Bug 200560

Summary: lang/perl5.18: wrong dependencies pre-5.20 upgrade
Product: Ports & Packages Reporter: philk
Component: Individual Port(s)Assignee: freebsd-pkg (Nobody) <pkg>
Status: Closed Overcome By Events    
Severity: Affects Many People CC: citrin+pr, franco, rene
Priority: ---    
Version: Latest   
Hardware: Any   
OS: Any   

Description philk 2015-06-01 00:41:23 UTC
On 20150513 the default Perl version changed from 5.18 to 5.20.

There is no security reason to upgrade to 5.20, so many people, including myself have not done it.

There is a current security vulnerability with php5, and when I try to use pkg upgrade to install it, it says this...

# pkg upgrade php5
Updating FreeBSD repository catalogue...
FreeBSD repository is up-to-date.
All repositories are up-to-date.

The following 2 package(s) will be affected (of 0 checked):

New packages to be INSTALLED:
        perl5.18: 5.18.4_14

Installed packages to be UPGRADED:
        php5: 5.4.40 -> 5.4.41


The problem is that Perl v5.18 is already installed, and pkg is going to try and install it again as a side-by-side port.  It doesn't even offer to upgrade Perl 5.18 to 5.20.

This is definitely wrong.
Comment 1 Mathieu Arnold freebsd_committer freebsd_triage 2015-06-04 19:39:38 UTC
1) We do not support partial upgrades when using binary packages (pkg upgrade <some package>) always run "pkg upgrade" without any argument.  So it may be normal that pkg tries to make a mess.

2) You are using binary upgrades, so, I see no reason to not upgrade Perl, it's not going to take a long time to do it all.

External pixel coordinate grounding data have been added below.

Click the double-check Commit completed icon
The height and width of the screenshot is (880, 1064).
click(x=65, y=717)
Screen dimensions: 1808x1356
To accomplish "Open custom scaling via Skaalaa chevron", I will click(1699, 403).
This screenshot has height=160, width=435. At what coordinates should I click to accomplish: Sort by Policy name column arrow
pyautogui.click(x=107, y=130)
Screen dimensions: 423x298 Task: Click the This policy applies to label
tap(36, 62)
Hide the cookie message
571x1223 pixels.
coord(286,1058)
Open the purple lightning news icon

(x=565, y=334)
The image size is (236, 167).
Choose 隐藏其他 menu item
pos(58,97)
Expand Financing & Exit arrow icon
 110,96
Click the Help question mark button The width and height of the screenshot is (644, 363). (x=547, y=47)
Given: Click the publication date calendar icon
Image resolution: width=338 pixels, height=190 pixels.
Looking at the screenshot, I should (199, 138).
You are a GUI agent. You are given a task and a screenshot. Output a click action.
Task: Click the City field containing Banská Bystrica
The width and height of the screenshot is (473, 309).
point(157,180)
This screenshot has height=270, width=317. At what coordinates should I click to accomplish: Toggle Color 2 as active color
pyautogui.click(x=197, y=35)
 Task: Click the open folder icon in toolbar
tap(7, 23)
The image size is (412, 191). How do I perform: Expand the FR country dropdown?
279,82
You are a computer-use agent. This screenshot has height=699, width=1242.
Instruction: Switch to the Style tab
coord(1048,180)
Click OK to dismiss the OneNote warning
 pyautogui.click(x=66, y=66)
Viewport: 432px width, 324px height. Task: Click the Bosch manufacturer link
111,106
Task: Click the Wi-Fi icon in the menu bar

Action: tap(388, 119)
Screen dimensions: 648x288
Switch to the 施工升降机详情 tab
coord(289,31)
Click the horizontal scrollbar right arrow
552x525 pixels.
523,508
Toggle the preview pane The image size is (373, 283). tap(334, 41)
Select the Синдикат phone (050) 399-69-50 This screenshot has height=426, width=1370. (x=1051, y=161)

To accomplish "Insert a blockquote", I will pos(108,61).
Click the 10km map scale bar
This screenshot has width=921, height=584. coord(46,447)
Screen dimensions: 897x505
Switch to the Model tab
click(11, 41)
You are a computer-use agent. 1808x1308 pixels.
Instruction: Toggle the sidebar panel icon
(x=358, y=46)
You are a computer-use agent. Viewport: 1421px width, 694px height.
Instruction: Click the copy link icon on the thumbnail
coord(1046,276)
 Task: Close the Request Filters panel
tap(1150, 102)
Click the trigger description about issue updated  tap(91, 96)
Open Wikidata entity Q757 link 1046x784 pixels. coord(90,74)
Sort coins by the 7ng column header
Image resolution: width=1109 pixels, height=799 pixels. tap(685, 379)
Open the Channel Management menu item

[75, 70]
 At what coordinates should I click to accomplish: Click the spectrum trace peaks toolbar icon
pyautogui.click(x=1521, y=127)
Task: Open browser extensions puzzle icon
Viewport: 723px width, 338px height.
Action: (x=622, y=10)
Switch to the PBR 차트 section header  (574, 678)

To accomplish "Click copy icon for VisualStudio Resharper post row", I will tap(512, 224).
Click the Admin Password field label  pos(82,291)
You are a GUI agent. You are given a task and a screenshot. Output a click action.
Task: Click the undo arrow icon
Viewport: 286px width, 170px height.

(also, give the task to pkg@, it's their turf)
Comment 2 Anton Yuzhaninov 2015-06-04 19:44:26 UTC
> I see no reason to not upgrade Perl

I see at lease one reason to not upgrade perl to version 5.20.2: broken regexps for utf strings [perl #124109]
Comment 3 Franco Fichtner 2015-06-04 20:18:24 UTC
Maybe you get lucky with:

pkg install -f php5
Comment 4 Rene Ladan freebsd_committer freebsd_triage 2016-12-27 14:25:10 UTC
lang/perl5.18 will expire in 4 days, is this problem still relevant (perhaps the general use case?)